> **DATA LISTING**:

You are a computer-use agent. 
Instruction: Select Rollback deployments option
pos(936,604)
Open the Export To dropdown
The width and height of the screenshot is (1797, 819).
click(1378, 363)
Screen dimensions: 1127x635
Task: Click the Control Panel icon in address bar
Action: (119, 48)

> **YOUR GOAL**:
For this exercise, retype the entire listing exactly.

> **SOLUTION**:
You are a computer-use agent. 
Instruction: Select Rollback deployments option
pos(936,604)
Open the Export To dropdown
The width and height of the screenshot is (1797, 819).
click(1378, 363)
Screen dimensions: 1127x635
Task: Click the Control Panel icon in address bar
Action: (119, 48)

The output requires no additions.